DC bus-controlled grid-forming inverters for enhanced stability and fuel efficiency in hybrid microgrids

Diesel generators (DGs) have long provided inertia and stability in microgrids but face critical limitations including poor fuel efficiency, slow frequency recovery, and high carbon emissions. This paper proposes a DC Bus Controller for grid-forming inverters (GFMs) that leverages DC voltage dynamics as an active energy buffer to enhance stability and efficiency in diesel–renewable hybrid microgrids. Unlike droop or virtual synchronous generator (VSG) schemes, the controller directly translates DC voltage deviations into adaptive active power references, enabling sub-cycle response and seamless DG–GFM coordination.

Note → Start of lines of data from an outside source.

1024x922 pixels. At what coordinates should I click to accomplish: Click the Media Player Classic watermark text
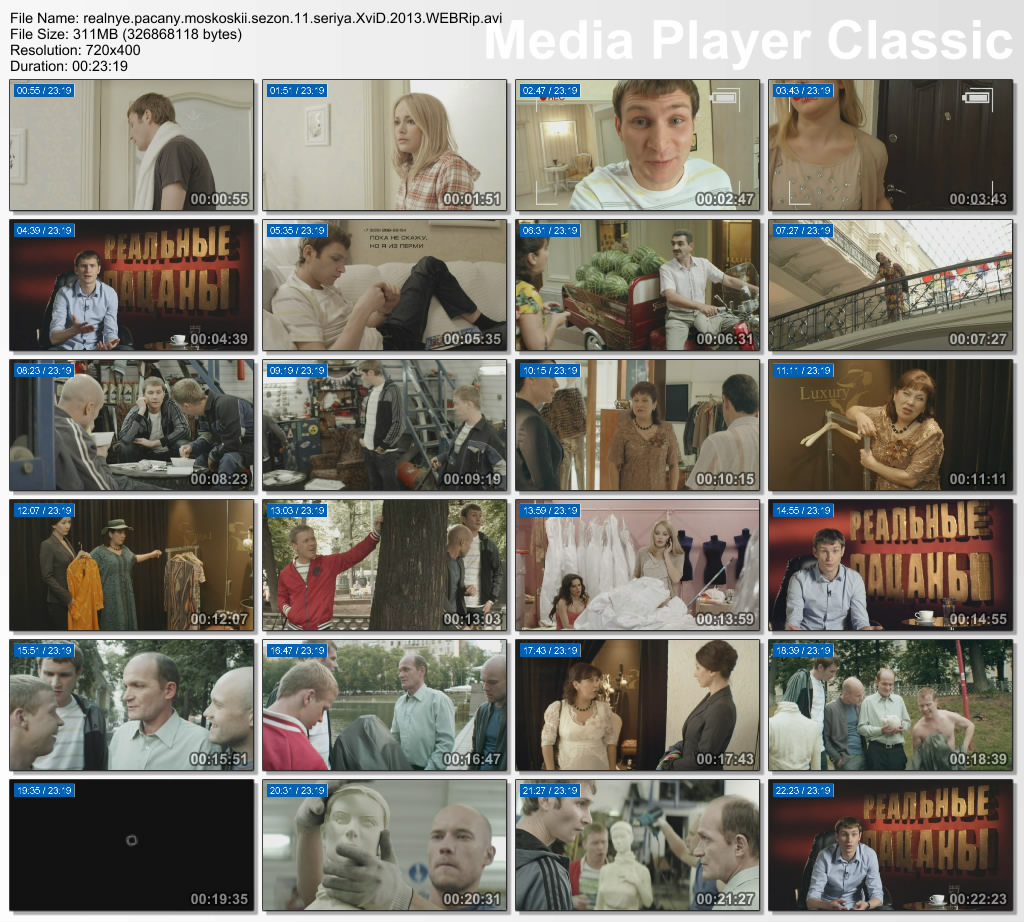coord(749,41)
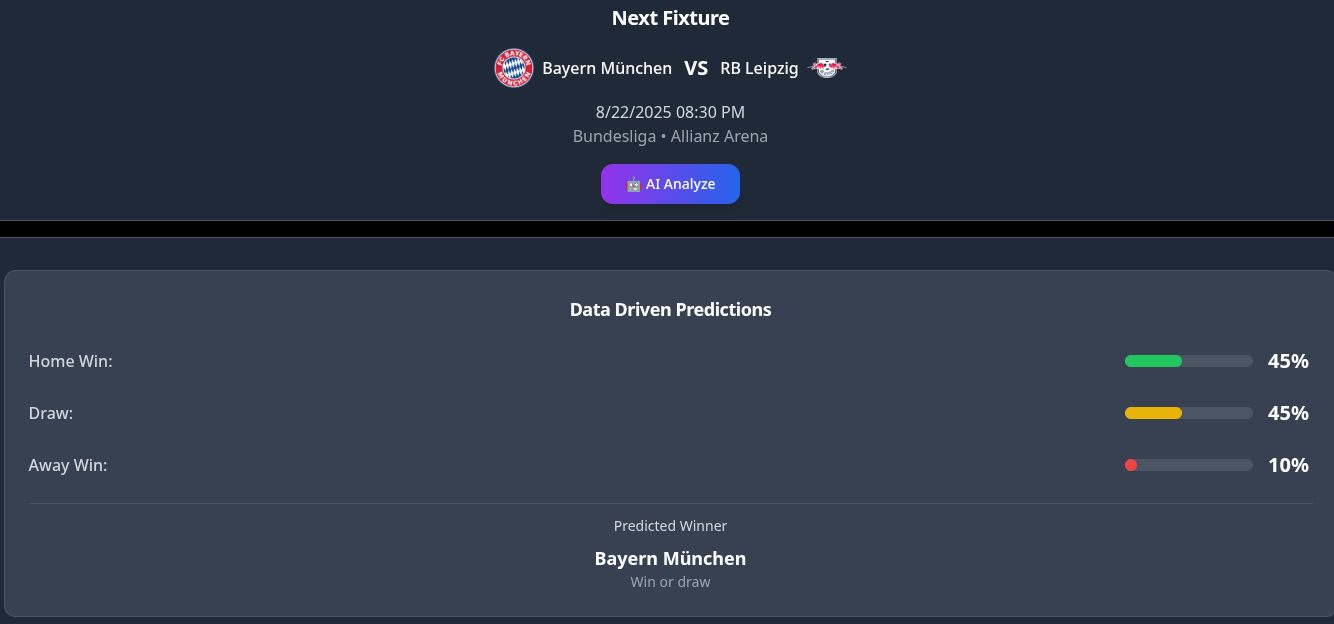Viewport: 1334px width, 624px height.
Task: Select the Home Win 45% bar
Action: (1188, 361)
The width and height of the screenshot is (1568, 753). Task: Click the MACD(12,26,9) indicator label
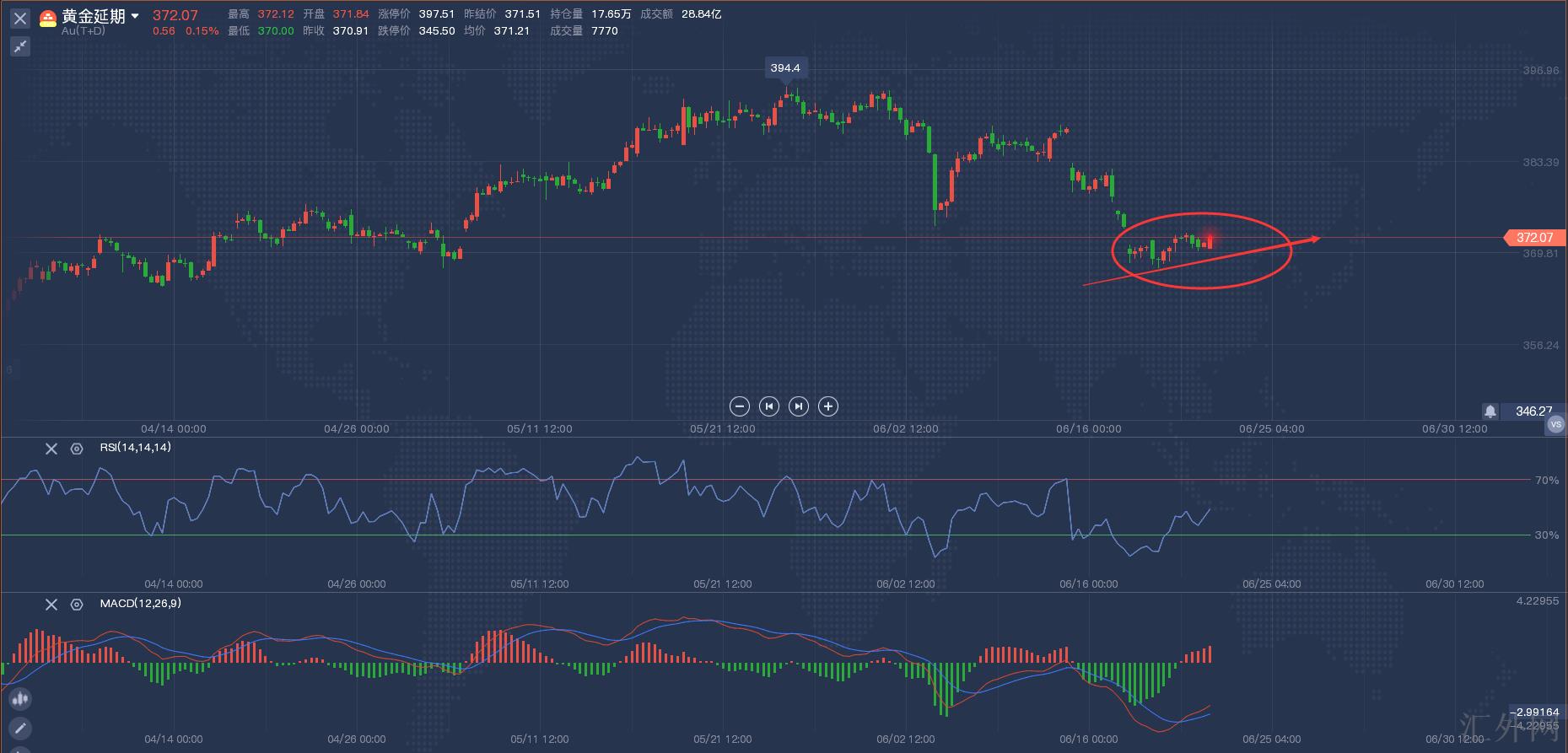(x=140, y=604)
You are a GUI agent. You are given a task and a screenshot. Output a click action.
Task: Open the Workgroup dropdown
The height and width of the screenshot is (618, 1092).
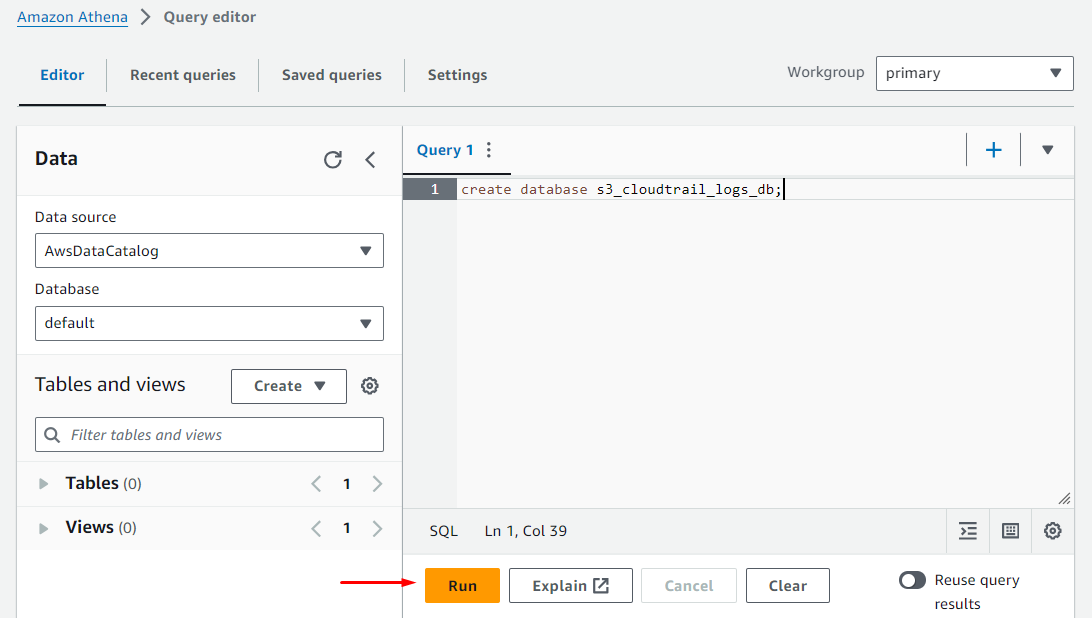[974, 73]
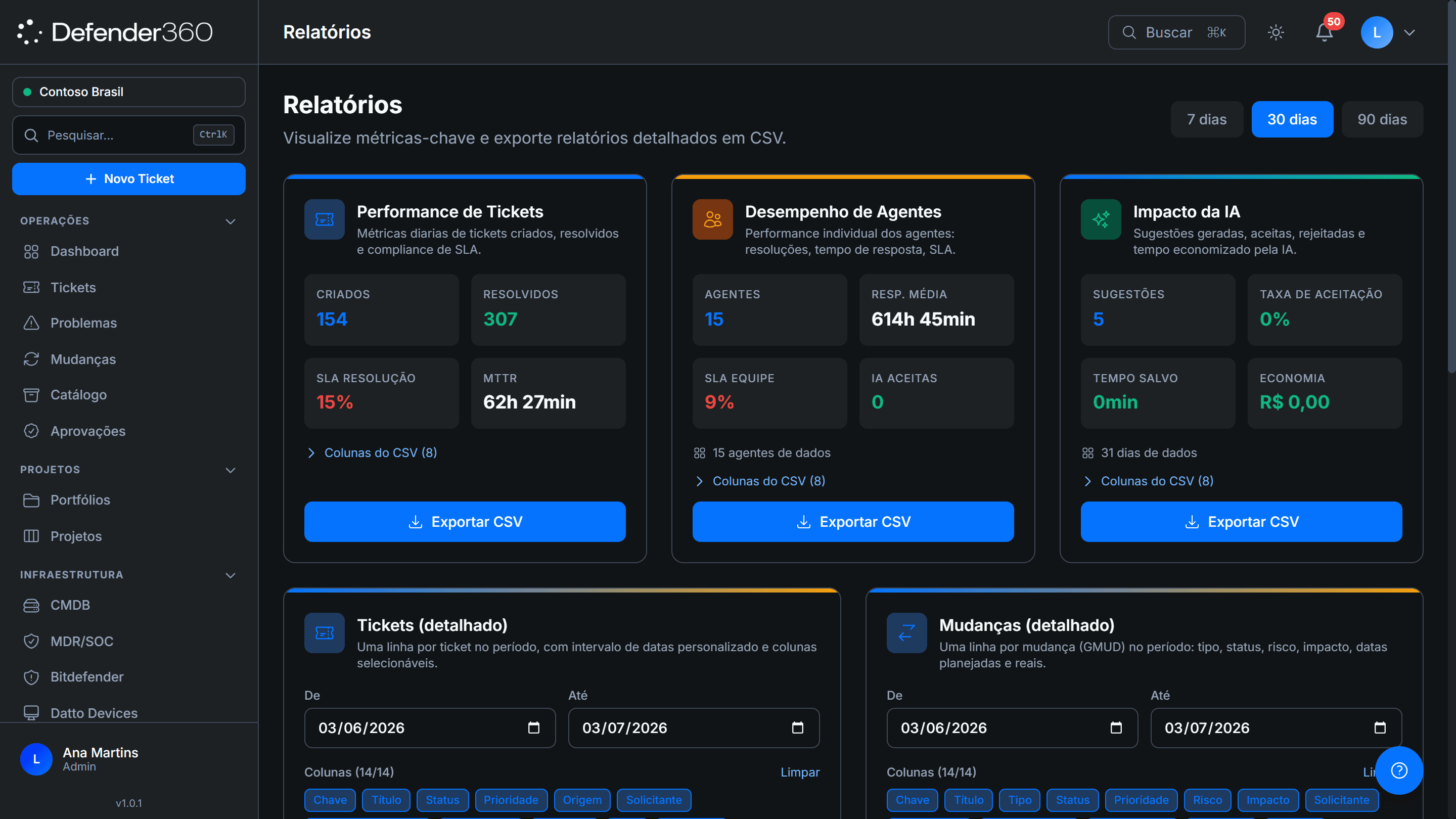Image resolution: width=1456 pixels, height=819 pixels.
Task: Select the 7 dias period tab
Action: point(1206,119)
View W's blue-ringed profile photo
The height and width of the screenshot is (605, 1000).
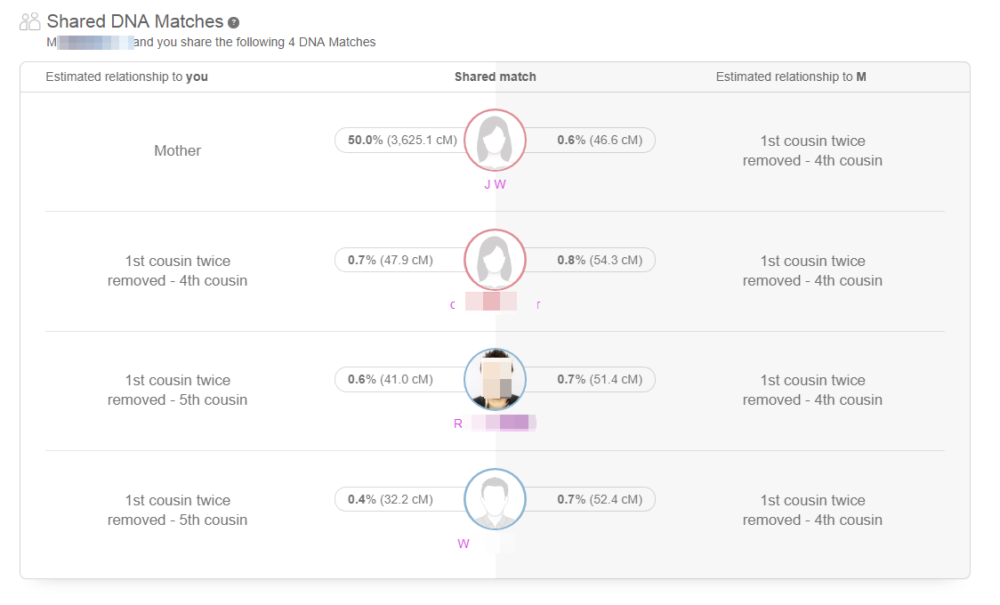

Comprehensive analysis and hardware-in-the-loop (HIL) validation confirm its effectiveness. Results show a 70 % increase in damping ratios, phase margin of 63°, RoCoF mitigation to –0.5 Hz/s, and black start capability within 1.3 s. The strategy also achieves fault recovery in 0.31 s and 57 % fuel savings under 100 % inverter-based operation. By integrating scalability, circulating current suppression, and fuel optimization, the proposed controller demonstrates a field-ready pathway toward diesel-free, inverter-dominant microgrids.